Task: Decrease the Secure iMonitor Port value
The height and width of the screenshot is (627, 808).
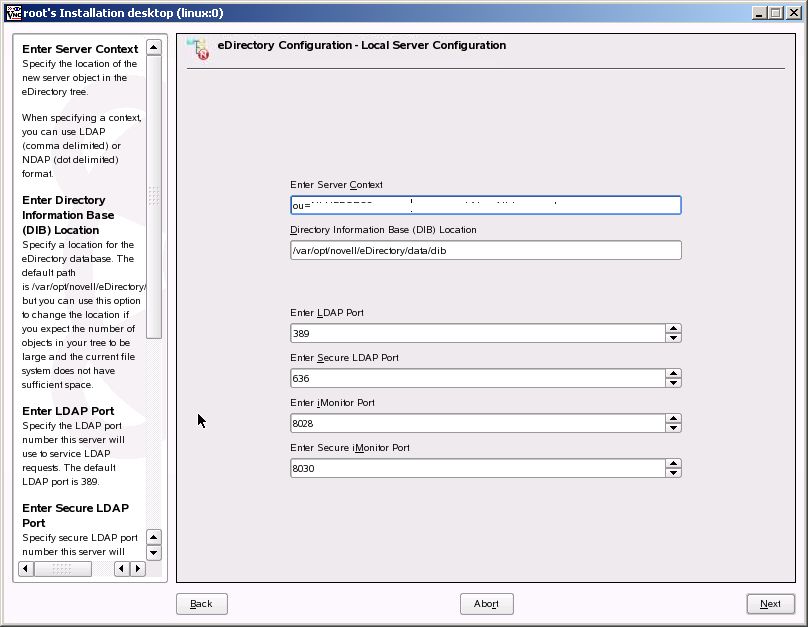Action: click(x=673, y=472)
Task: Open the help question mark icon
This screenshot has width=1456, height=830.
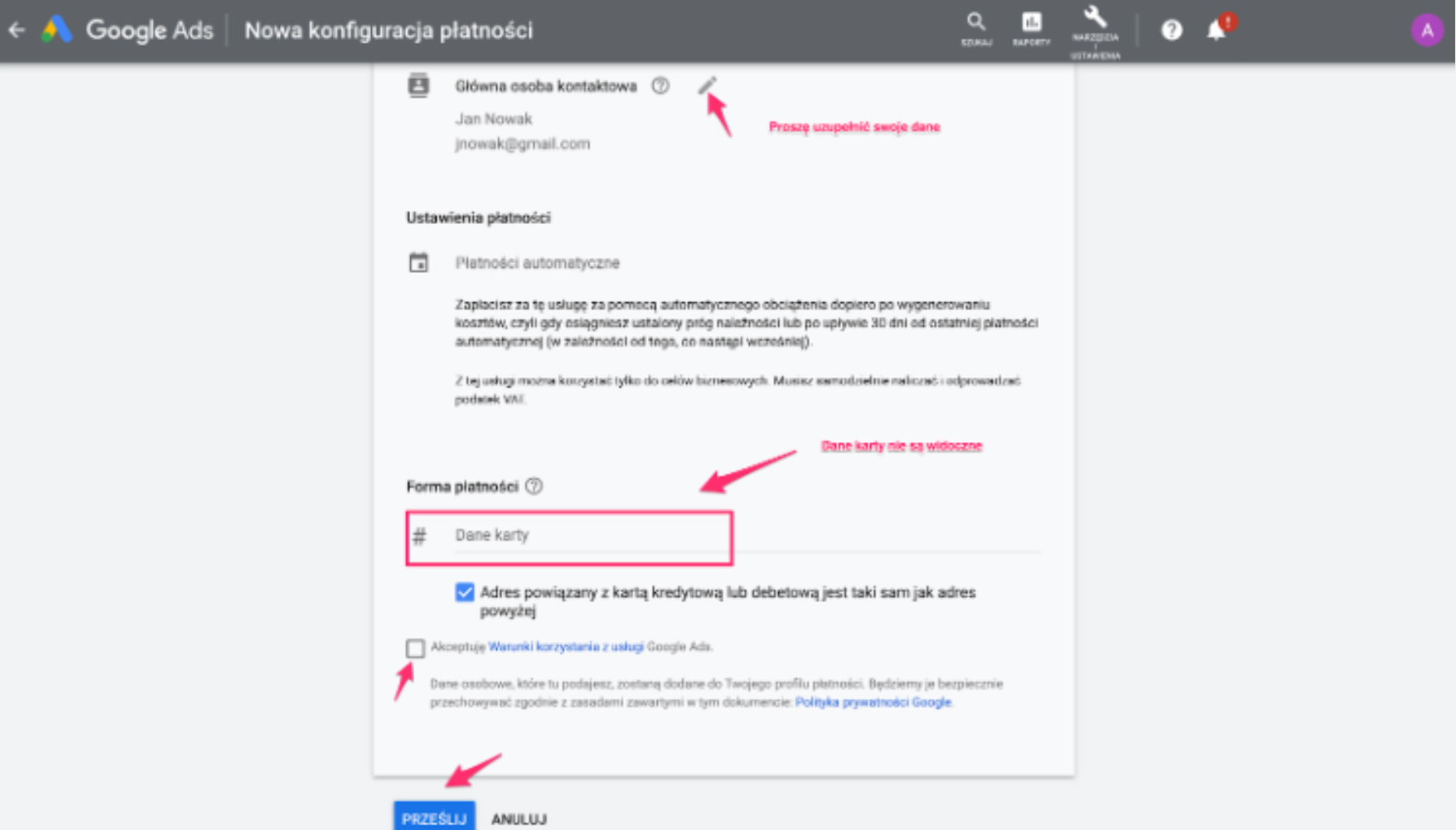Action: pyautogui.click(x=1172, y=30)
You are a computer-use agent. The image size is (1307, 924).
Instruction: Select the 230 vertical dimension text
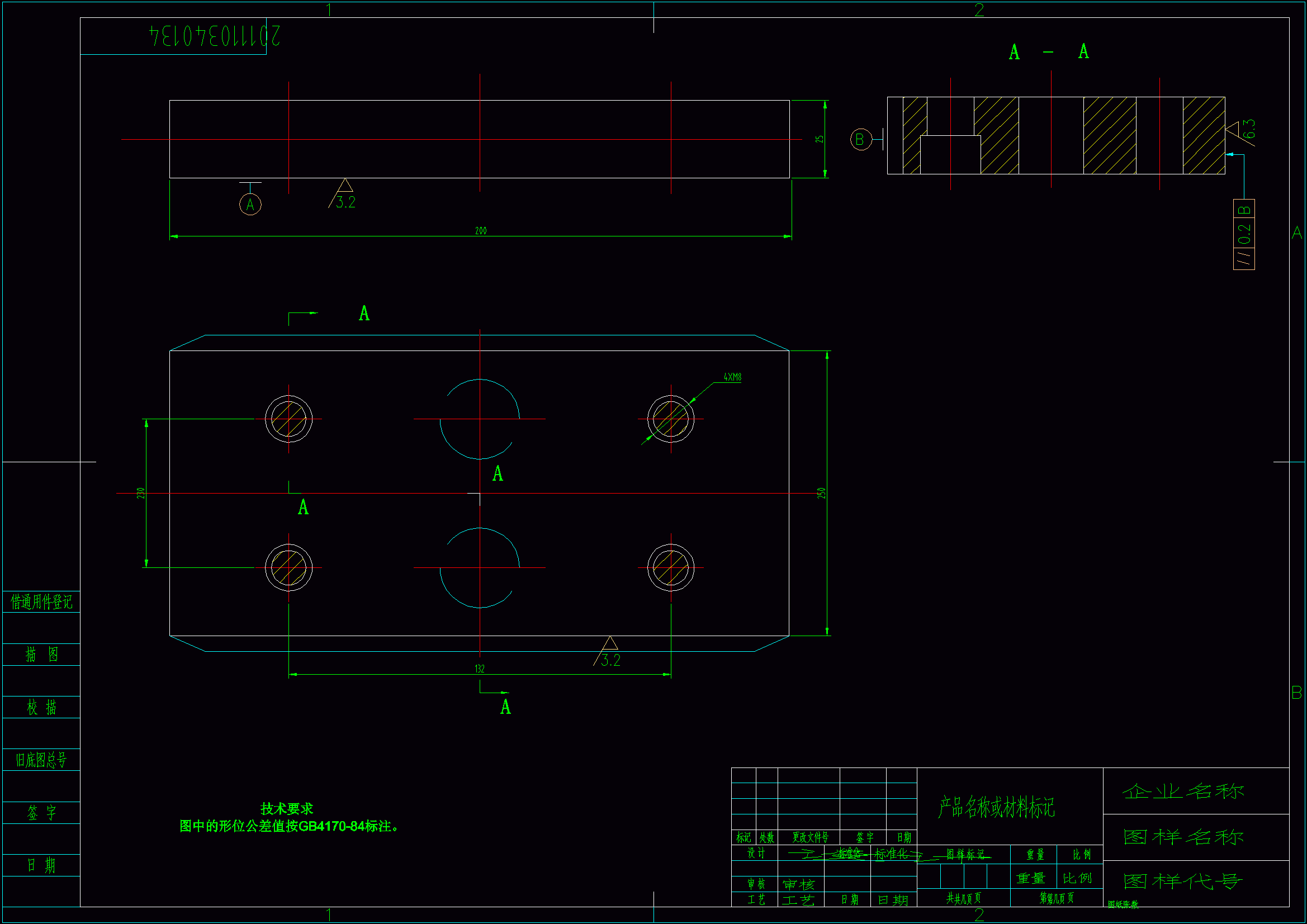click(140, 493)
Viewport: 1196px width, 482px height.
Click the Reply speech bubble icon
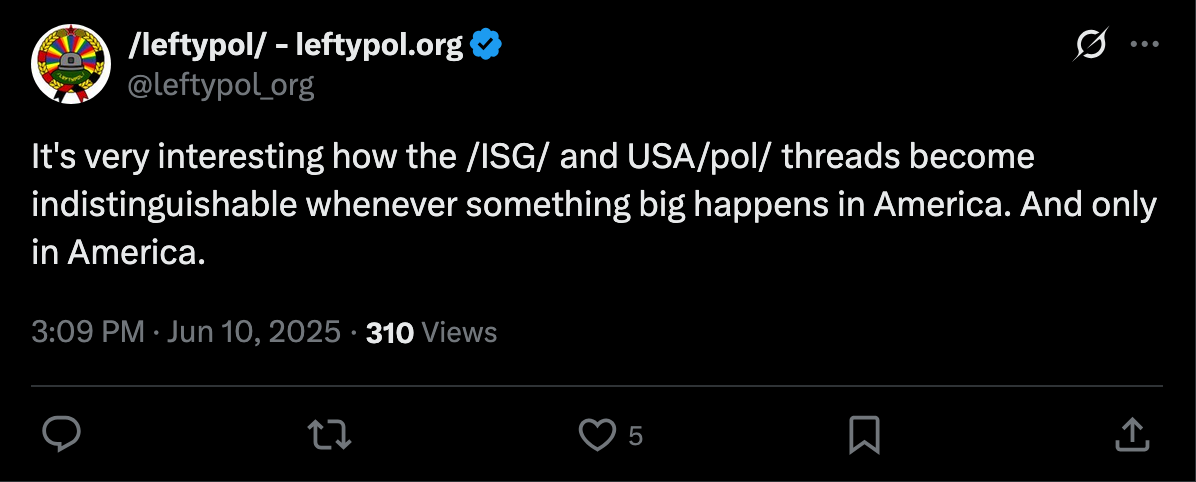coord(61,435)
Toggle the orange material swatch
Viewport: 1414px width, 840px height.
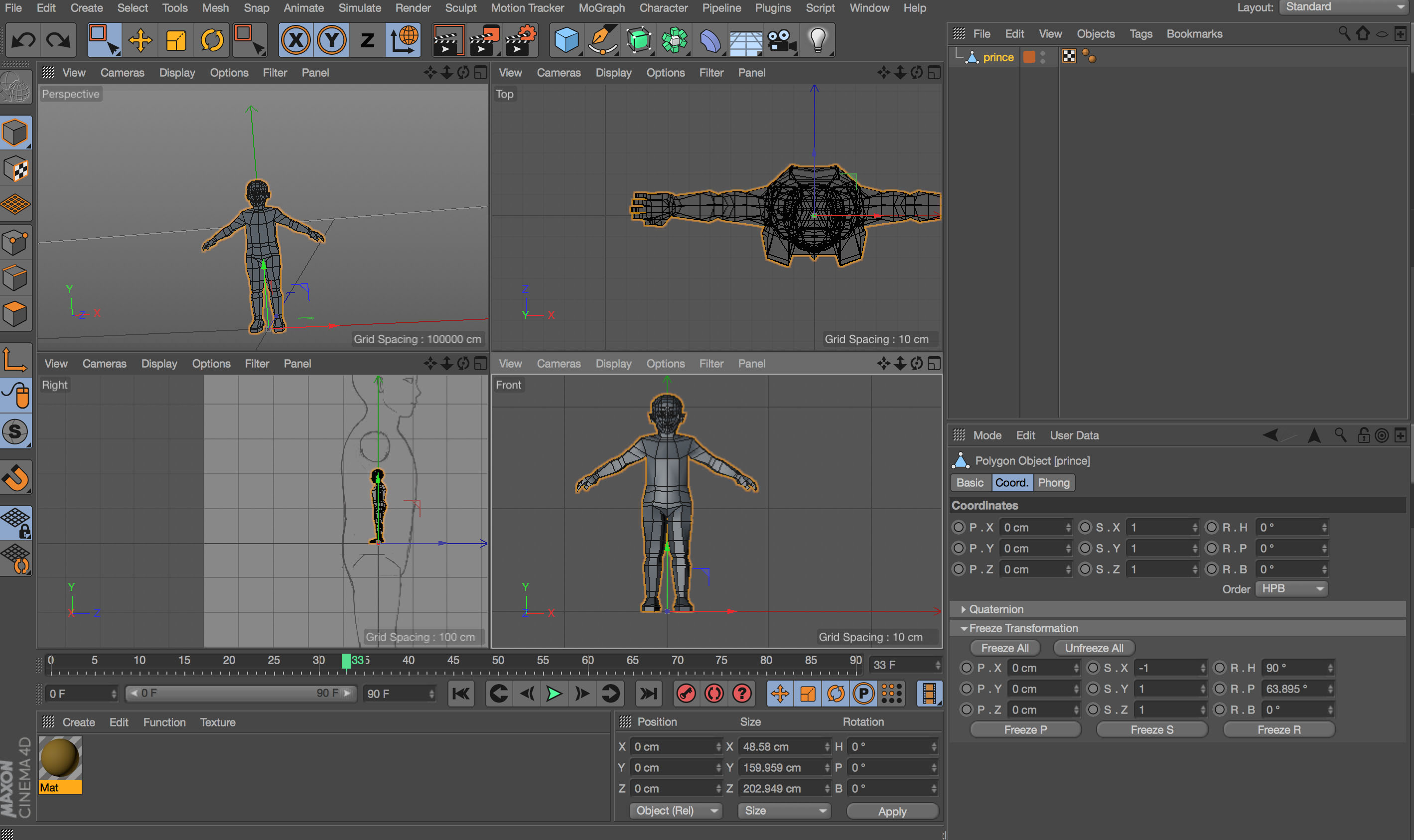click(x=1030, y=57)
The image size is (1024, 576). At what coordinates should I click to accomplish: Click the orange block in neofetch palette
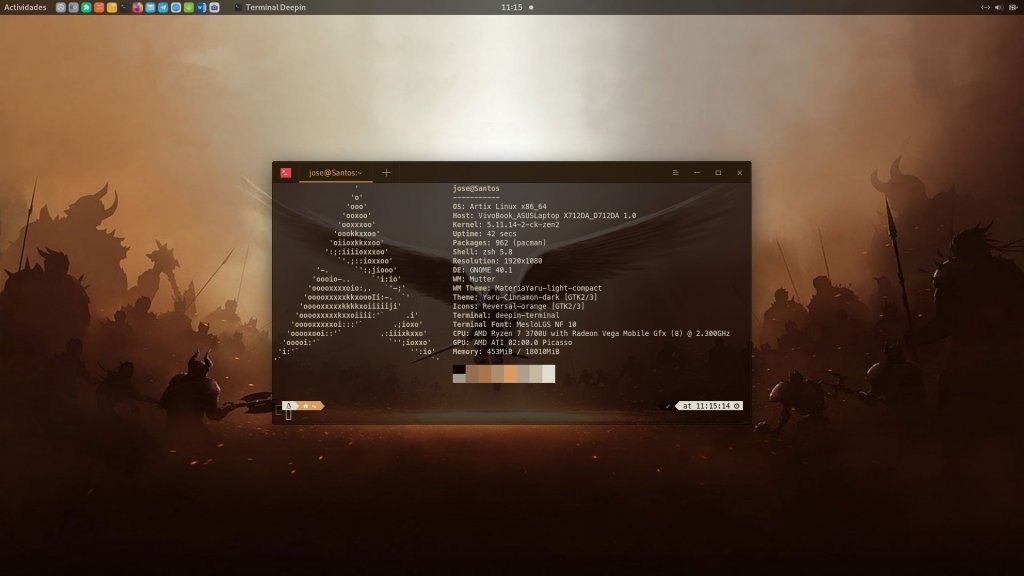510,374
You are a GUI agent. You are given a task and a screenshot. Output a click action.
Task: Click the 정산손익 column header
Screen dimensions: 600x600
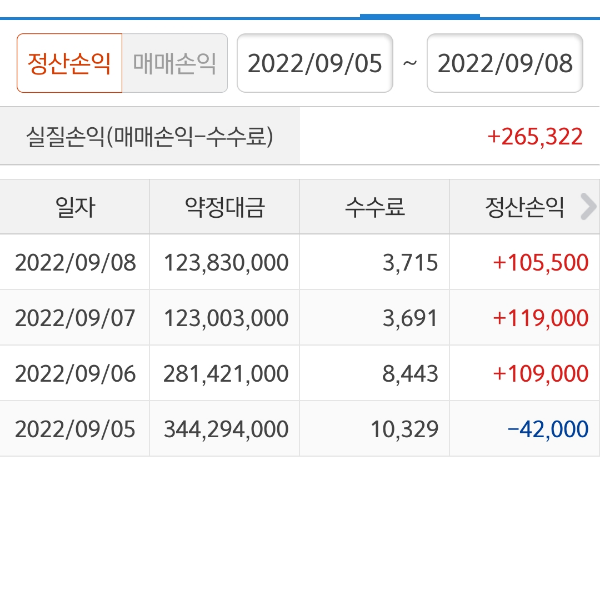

The exercise:
Reproduce every entry above, requests included, and shift each click coordinate in the answers by adding 92 to it. Leave the pictures out.

Result for this exercise:
Task: Decrease the Secure iMonitor Port value
The height and width of the screenshot is (627, 808).
Action: click(x=765, y=564)
Task: Open the help question mark icon
This screenshot has width=1456, height=830.
Action: pyautogui.click(x=1264, y=122)
You are a computer-use agent. The image size is (1307, 924).
Instruction: Select the 230 vertical dimension text
click(232, 585)
Viewport: 1196px width, 482px height.
Click the Reply speech bubble icon
coord(153,527)
Toggle the orange material swatch
Viewport: 1414px width, 840px height.
click(x=1122, y=149)
The image size is (1024, 576). At what coordinates should I click to accomplish: Click the orange block in neofetch palette
602,466
You are a GUI agent. You are given a task and a screenshot. Output a click action.
Task: Click the 정산손익 column header
Screen dimensions: 600x600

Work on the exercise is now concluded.